## WHAT NEEDS TO BE DONE
Copy the whole text on the Bellarmine–RehabCare geriatric physical therapy residency exactly, word for word, with nothing changed.

Bellarmine University and RehabCare, a division of Kindred Healthcare and the largest employer of rehabilitation providers in the nation, have partnered to create a post-graduate clinical residency program for physical therapists to develop advanced skills in the assessment, treatment, wellness and preventative care of the older adult. Through this partnership, the RehabCare Chair in Adult Rehabilitation Studies has been established in the Doctor of Physical Therapy Program at Bellarmine. The program is conducting a national search to identify and recruit the RehabCare Chair, who will have collaborative responsibilities in developing the residency at RehabCare facilities, teaching students and conducting research.
There are only 13 accredited geriatric physical therapy residency programs in the United States, with two more in development, according to the American Board of Physical Therapy Residency and Fellowship Education. These post-graduate residencies provide advanced practice, educational and leadership opportunities to physical therapists interested in care of the older adult, and can provide a pathway for American Board of Physical Therapy Specialties (ABPTS) certification as a Geriatric Certified Specialist (GCS). At this time, there are fewer than 1,800 board certified specialists working in the care of the older adult nationally, and only 15 specialists in Kentucky and 24 in Indiana.
Post graduate residencies and clinical board certifications are a relatively new process in developing and recognizing advanced physical therapy practice. The first clinical specialist certification board was offered in 1985 in Cardiopulmonary Physical Therapy. Since then, clinical specialty boards have been developed in seven other areas – Clinical Electrophysiology, Geriatrics, Neurology, Orthopedics, Pediatrics, Sports and Women’s Health Physical Therapy. According to the ABPTS, there are 16,138 physical therapists that are board certified in one or more of the eight practice areas. There are approximately 200,000 practicing physical therapists in the United States. There are residency programs associated with each of these practice specialties – currently there are 174 accredited residency programs across all practice areas. Residency programs are generally about a year in length, and offer focused clinical practice, mentoring, education, research and leadership training, and allow the graduate to take the board certification exam. Bellarmine University currently partners with Norton HealthCare in the delivery of a neurologic physical therapy residency program.

## MATERIAL SUPPLIED
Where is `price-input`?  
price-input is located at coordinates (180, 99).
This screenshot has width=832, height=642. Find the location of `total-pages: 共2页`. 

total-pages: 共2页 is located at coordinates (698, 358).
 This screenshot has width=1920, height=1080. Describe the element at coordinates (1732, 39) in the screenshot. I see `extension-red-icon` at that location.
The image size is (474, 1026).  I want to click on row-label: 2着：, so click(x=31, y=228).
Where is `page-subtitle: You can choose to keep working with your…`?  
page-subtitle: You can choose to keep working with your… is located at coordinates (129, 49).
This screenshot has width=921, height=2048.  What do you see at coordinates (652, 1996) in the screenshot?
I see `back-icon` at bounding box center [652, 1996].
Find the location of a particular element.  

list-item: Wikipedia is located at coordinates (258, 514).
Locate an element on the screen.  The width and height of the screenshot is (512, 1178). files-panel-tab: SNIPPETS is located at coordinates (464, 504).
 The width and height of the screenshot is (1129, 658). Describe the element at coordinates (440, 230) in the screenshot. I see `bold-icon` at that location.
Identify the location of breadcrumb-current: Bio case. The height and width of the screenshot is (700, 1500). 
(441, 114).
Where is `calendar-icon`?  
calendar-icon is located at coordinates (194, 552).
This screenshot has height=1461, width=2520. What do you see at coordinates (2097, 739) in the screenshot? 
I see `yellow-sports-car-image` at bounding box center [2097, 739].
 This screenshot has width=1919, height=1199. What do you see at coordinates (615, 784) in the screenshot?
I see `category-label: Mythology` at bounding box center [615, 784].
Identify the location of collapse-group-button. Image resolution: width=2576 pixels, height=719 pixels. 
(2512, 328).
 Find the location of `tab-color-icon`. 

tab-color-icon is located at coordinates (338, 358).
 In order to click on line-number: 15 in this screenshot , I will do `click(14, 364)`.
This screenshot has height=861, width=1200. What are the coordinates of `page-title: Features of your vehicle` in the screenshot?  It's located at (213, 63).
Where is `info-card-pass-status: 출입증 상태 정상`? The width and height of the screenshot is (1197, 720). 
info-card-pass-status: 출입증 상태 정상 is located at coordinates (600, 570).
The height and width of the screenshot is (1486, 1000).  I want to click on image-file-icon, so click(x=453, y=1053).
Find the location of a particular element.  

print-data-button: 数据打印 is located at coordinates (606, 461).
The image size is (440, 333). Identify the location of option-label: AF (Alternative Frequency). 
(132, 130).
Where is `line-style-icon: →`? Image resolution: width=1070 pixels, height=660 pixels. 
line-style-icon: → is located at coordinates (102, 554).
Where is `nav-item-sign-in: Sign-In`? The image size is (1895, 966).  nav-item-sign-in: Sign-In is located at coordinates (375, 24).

## FINAL ANSWER
Bellarmine University and RehabCare, a division of Kindred Healthcare and the largest employer of rehabilitation providers in the nation, have partnered to create a post-graduate clinical residency program for physical therapists to develop advanced skills in the assessment, treatment, wellness and preventative care of the older adult. Through this partnership, the RehabCare Chair in Adult Rehabilitation Studies has been established in the Doctor of Physical Therapy Program at Bellarmine. The program is conducting a national search to identify and recruit the RehabCare Chair, who will have collaborative responsibilities in developing the residency at RehabCare facilities, teaching students and conducting research.
There are only 13 accredited geriatric physical therapy residency programs in the United States, with two more in development, according to the American Board of Physical Therapy Residency and Fellowship Education. These post-graduate residencies provide advanced practice, educational and leadership opportunities to physical therapists interested in care of the older adult, and can provide a pathway for American Board of Physical Therapy Specialties (ABPTS) certification as a Geriatric Certified Specialist (GCS). At this time, there are fewer than 1,800 board certified specialists working in the care of the older adult nationally, and only 15 specialists in Kentucky and 24 in Indiana.
Post graduate residencies and clinical board certifications are a relatively new process in developing and recognizing advanced physical therapy practice. The first clinical specialist certification board was offered in 1985 in Cardiopulmonary Physical Therapy. Since then, clinical specialty boards have been developed in seven other areas – Clinical Electrophysiology, Geriatrics, Neurology, Orthopedics, Pediatrics, Sports and Women’s Health Physical Therapy. According to the ABPTS, there are 16,138 physical therapists that are board certified in one or more of the eight practice areas. There are approximately 200,000 practicing physical therapists in the United States. There are residency programs associated with each of these practice specialties – currently there are 174 accredited residency programs across all practice areas. Residency programs are generally about a year in length, and offer focused clinical practice, mentoring, education, research and leadership training, and allow the graduate to take the board certification exam. Bellarmine University currently partners with Norton HealthCare in the delivery of a neurologic physical therapy residency program.